### Task requirements
Please quote the records below word for word, from the first line through the last.

══ Material provided

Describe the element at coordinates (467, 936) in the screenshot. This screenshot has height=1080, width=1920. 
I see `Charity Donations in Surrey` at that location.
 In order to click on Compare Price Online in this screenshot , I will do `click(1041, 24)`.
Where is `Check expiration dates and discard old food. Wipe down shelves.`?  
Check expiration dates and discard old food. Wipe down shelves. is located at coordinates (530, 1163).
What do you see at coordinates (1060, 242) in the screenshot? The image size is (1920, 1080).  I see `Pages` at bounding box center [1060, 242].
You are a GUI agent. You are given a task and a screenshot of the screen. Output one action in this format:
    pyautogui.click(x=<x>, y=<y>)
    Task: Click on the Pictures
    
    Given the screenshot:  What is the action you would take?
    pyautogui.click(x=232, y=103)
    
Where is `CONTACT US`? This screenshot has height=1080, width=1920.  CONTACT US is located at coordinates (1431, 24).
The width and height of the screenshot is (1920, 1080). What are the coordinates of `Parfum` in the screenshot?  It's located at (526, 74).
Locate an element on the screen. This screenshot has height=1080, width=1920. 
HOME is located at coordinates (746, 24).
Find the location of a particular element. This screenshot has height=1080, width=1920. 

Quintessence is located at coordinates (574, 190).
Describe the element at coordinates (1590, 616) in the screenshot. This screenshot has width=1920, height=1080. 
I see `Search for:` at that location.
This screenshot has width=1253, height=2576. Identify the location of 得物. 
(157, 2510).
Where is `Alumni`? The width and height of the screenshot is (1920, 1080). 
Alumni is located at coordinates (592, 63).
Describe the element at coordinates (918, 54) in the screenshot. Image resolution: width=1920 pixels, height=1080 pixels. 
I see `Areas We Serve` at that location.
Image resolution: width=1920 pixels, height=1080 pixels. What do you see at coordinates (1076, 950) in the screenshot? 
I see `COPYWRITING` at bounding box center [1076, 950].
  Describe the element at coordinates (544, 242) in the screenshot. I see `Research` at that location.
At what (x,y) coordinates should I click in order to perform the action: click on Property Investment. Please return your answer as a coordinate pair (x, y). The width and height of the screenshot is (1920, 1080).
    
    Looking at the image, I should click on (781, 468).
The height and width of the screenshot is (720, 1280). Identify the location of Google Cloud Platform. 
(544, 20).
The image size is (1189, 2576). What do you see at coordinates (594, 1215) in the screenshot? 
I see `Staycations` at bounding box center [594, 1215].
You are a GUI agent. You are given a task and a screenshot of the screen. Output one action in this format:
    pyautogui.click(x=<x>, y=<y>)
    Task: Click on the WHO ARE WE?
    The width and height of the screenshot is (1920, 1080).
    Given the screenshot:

════

### Output for this exercise
Describe the element at coordinates (467, 936) in the screenshot. This screenshot has height=1080, width=1920. 
I see `Charity Donations in Surrey` at that location.
 In order to click on Compare Price Online in this screenshot , I will do `click(1041, 24)`.
Where is `Check expiration dates and discard old food. Wipe down shelves.`?  
Check expiration dates and discard old food. Wipe down shelves. is located at coordinates (530, 1163).
What do you see at coordinates (1060, 242) in the screenshot? The image size is (1920, 1080).  I see `Pages` at bounding box center [1060, 242].
You are a GUI agent. You are given a task and a screenshot of the screen. Output one action in this format:
    pyautogui.click(x=<x>, y=<y>)
    Task: Click on the Pictures
    
    Given the screenshot:  What is the action you would take?
    pyautogui.click(x=232, y=103)
    
Where is `CONTACT US`? This screenshot has height=1080, width=1920.  CONTACT US is located at coordinates (1431, 24).
The width and height of the screenshot is (1920, 1080). What are the coordinates of `Parfum` in the screenshot?  It's located at (526, 74).
Locate an element on the screen. This screenshot has height=1080, width=1920. 
HOME is located at coordinates (746, 24).
Find the location of a particular element. This screenshot has height=1080, width=1920. 

Quintessence is located at coordinates (574, 190).
Describe the element at coordinates (1590, 616) in the screenshot. This screenshot has width=1920, height=1080. 
I see `Search for:` at that location.
This screenshot has width=1253, height=2576. Identify the location of 得物. 
(157, 2510).
Where is `Alumni`? The width and height of the screenshot is (1920, 1080). 
Alumni is located at coordinates (592, 63).
Describe the element at coordinates (918, 54) in the screenshot. Image resolution: width=1920 pixels, height=1080 pixels. 
I see `Areas We Serve` at that location.
Image resolution: width=1920 pixels, height=1080 pixels. What do you see at coordinates (1076, 950) in the screenshot? 
I see `COPYWRITING` at bounding box center [1076, 950].
  Describe the element at coordinates (544, 242) in the screenshot. I see `Research` at that location.
At what (x,y) coordinates should I click in order to perform the action: click on Property Investment. Please return your answer as a coordinate pair (x, y). The width and height of the screenshot is (1920, 1080).
    
    Looking at the image, I should click on (781, 468).
The height and width of the screenshot is (720, 1280). Identify the location of Google Cloud Platform. 
(544, 20).
The image size is (1189, 2576). What do you see at coordinates (594, 1215) in the screenshot? 
I see `Staycations` at bounding box center [594, 1215].
You are a GUI agent. You are given a task and a screenshot of the screen. Output one action in this format:
    pyautogui.click(x=<x>, y=<y>)
    Task: Click on the WHO ARE WE?
    The width and height of the screenshot is (1920, 1080).
    Given the screenshot:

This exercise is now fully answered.